Beginning at the line containing "Click map icon beside ch.astra.wanderland" in the material below and ending at the line containing "Add Wika305's post via Цитата", return each line exactly and add nothing.

** Records to process follows **

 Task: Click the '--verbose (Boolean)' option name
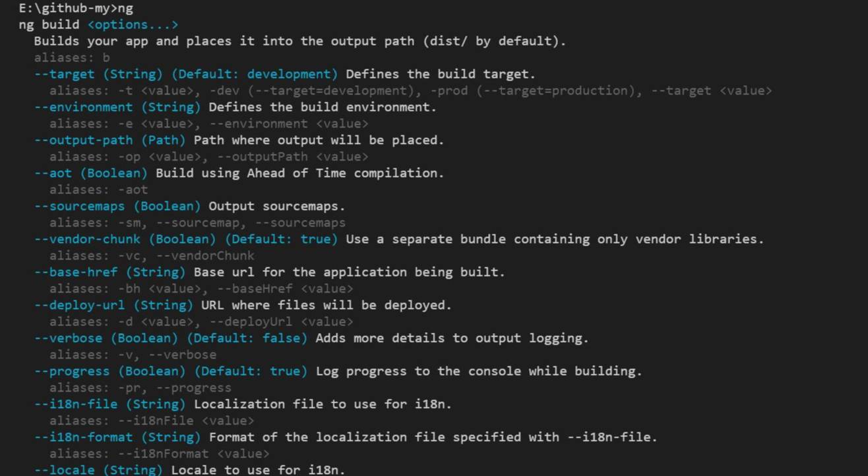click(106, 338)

** End of Records to process **
** Records to process follows **

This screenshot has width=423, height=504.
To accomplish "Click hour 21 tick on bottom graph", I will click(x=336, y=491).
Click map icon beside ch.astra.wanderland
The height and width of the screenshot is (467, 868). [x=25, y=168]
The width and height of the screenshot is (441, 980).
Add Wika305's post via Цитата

** End of Records to process **

Exercise result →
Click map icon beside ch.astra.wanderland
The height and width of the screenshot is (467, 868). [x=25, y=168]
The width and height of the screenshot is (441, 980).
Add Wika305's post via Цитата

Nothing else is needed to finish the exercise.